Drug interactions between Tambocor and Zoloft

MONITOR: Coadministration with certain selective serotonin reuptake inhibitors (SSRIs) may increase the plasma concentrations of antiarrhythmic agents that are metabolized by CYP450 2D6 such as encainide, flecainide, mexiletine, and propafenone. The mechanism is decreased drug clearance due to inhibition of the isoenzyme by some SSRIs. The interaction has been studied specifically with fluoxetine and propafenone. In nine healthy 2D6-extensive metabolizers, fluoxetine pretreatment (20 mg once a day for 10 days) significantly increased the elimination half-life, peak plasma concentration (Cmax), and area under the concentration-time curve (AUC) of both the S- and R-enantiomers of propafenone (400 mg single dose). Oral clearance decreased by about 34% for both enantiomers. In vitro inhibition data suggest that fluoxetine and paroxetine have the most significant effects on 2D6 metabolism of propafenone, while fluvoxamine and sertraline have only modest effects.

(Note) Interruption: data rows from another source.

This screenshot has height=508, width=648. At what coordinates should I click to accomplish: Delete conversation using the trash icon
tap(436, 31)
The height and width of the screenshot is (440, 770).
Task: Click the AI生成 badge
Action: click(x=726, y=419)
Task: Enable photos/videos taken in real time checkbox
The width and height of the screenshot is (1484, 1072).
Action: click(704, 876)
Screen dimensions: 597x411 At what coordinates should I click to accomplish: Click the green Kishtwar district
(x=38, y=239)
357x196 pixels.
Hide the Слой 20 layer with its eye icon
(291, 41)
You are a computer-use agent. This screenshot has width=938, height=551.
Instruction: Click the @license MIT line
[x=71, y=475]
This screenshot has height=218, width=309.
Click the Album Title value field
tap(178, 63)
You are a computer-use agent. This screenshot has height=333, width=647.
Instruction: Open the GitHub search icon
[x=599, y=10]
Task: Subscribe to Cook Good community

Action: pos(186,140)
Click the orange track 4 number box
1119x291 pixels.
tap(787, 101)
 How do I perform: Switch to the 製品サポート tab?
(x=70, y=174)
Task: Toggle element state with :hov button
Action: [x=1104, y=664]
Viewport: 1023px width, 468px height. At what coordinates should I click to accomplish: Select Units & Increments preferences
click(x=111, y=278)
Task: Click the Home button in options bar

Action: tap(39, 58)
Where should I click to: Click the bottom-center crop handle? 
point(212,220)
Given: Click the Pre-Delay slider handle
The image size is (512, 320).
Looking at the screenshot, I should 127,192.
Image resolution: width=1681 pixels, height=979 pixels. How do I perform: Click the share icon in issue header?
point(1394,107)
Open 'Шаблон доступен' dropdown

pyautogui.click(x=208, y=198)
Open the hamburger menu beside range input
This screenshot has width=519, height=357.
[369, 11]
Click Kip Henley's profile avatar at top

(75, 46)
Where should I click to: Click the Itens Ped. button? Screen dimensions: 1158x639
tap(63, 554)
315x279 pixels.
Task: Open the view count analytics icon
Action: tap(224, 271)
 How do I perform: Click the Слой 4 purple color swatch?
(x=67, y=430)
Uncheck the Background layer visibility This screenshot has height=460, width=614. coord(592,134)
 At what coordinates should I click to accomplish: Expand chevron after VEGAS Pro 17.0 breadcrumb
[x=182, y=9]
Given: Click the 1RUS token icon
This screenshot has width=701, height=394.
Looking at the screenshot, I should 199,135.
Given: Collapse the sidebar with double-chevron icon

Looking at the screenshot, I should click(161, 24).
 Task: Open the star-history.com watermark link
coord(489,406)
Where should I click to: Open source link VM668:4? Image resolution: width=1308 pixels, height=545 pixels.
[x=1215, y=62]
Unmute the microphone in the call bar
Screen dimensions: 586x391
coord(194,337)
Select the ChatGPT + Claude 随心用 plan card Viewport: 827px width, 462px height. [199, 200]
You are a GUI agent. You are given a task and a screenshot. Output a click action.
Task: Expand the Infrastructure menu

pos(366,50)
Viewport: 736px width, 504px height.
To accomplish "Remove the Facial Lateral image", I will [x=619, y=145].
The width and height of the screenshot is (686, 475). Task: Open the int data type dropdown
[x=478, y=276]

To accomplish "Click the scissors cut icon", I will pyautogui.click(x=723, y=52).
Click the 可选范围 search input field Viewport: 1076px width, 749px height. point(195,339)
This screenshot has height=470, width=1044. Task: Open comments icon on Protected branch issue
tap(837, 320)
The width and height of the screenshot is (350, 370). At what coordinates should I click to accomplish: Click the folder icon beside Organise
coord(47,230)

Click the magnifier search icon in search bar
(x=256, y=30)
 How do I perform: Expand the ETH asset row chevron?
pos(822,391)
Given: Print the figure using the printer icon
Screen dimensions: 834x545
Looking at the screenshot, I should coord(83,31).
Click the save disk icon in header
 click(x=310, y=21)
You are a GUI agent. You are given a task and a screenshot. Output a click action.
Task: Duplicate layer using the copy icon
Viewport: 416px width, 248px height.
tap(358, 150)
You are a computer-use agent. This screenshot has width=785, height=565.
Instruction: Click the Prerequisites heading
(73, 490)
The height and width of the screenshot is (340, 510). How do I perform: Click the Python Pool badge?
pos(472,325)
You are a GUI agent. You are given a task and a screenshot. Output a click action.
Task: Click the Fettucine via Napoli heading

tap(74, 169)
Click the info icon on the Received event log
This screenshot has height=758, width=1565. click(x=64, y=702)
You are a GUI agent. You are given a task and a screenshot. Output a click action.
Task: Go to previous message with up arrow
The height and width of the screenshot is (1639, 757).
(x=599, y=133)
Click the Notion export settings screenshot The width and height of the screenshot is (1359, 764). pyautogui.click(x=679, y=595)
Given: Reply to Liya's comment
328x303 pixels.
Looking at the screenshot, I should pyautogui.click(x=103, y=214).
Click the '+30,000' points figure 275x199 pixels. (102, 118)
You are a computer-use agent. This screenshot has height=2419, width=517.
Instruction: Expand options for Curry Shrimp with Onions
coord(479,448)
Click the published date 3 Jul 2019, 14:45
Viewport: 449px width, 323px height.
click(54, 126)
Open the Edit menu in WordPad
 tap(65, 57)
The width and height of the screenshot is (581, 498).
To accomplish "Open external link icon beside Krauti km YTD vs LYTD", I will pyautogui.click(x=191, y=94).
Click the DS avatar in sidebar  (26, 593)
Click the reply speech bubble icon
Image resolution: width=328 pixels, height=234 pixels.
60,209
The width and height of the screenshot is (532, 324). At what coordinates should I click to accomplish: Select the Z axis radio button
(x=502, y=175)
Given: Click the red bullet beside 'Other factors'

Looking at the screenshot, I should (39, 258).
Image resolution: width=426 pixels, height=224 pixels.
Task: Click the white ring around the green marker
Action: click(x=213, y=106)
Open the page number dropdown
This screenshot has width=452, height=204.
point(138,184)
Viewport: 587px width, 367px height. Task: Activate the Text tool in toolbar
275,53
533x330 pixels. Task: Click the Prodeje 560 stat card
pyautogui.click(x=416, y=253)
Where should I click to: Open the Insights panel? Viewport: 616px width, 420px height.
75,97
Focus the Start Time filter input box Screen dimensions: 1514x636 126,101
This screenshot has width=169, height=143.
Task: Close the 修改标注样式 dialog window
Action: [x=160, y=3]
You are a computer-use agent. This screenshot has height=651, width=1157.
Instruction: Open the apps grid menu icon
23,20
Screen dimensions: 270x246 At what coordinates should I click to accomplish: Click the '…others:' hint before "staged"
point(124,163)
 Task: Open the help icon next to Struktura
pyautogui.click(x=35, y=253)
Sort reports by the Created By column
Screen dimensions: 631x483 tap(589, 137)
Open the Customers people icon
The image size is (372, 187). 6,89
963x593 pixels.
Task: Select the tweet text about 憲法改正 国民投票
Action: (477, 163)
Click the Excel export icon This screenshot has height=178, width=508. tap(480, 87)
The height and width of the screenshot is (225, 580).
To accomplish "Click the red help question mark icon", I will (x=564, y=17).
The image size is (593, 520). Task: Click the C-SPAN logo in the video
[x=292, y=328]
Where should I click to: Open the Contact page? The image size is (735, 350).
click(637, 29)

MANAGEMENT: Caution is advised if certain SSRIs, particularly fluoxetine or paroxetine, must be used concomitantly with antiarrhythmic agents that are metabolized by CYP450 2D6. Lower initial dosages of the antiarrhythmic agent may be appropriate. Patients who are already stabilized on their antiarrhythmic regimen should be monitored for altered effects on myocardial conduction following addition or discontinuation of SSRI therapy (up to 2 weeks for most SSRIs and 5 weeks for fluoxetine due to its long half-life), and the antiarrhythmic dosage adjusted if necessary. Alternatively, an antidepressant that does not interfere with 2D6 metabolism may be considered, such as citalopram, escitalopram, or venlafaxine.